What we’re reading this month: August 2021

The books that U.S. Catholic writers enjoyed this month, including ‘The Diary of Jesus Christ’ and ‘No Cure for Being Human.’
Arts & Culture

The Diary of Jesus Christ

By Bill Cain, S.J. (Orbis Books, 2021)

Rather than seeing the imagination as something childish or illusory, St. Ignatius of Loyola trusted it to be a powerful spiritual tool. He taught his followers to encounter a flesh-and-blood Jesus, someone they could be with, through the power of the imagination, as he talked and laughed, cried and slept, made friends and shared meals. This form of contemplation, St. Ignatius believed, allows us all to enter the gospel stories at a far deeper level.
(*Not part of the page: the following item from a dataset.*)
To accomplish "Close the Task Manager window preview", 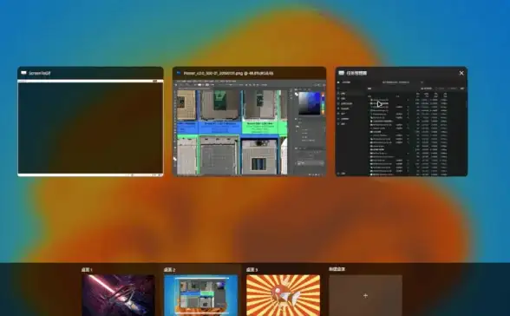I will [461, 73].
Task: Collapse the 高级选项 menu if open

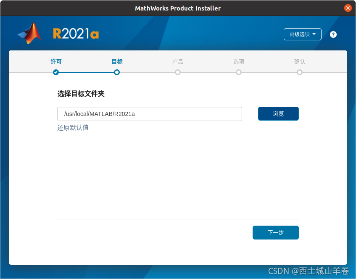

In The Diary of Jesus Christ, Jesuit Bill Cain shares with us this Ignatian practice, not theoretically but experientially. We live with Jesus through his childhood, feeling his curiosity and wonder. We experience with him the choosing of the twelve disciples, the miracles, the encounters with ordinary people. We go with him to the cross—and then into a place where resurrection rearranges our understanding of life and death. We learn that the kingdom of God is both “glorious chaos” and a “deep underlying confidence that everything will turn out all right.”
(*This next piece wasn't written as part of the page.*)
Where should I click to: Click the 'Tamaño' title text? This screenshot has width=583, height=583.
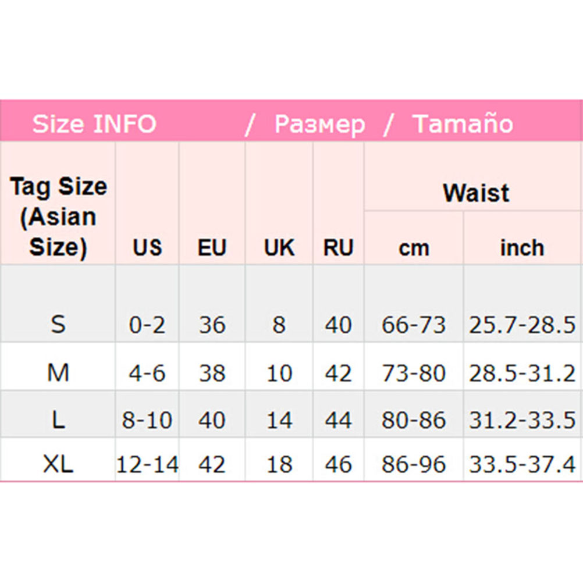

Some readers may be uncomfortable with a Jesus whose interior life is full of doubts and questions. This is not the triumphant King of Glory we may have pictured. But I wonder if it’s not a more scriptural understanding of Jesus, who, we’re told, was “gentle and humble in heart” (Matt. 11:29), who could “do nothing on his own” (John 5:19), and who showed us what it meant to “[empty] himself” (Phil. 2:7). In the Nicene Creed, we repeat that we believe Jesus was “true God” who became incarnate and “was made human.”

In The Diary of Jesus Christ, Cain shows us what that might have looked like: a Jesus who is genuinely human as well as divine, an infinitely lovable Jesus who is “not done loving us yet”—because “heaven will not be complete” until each one of us is there with him.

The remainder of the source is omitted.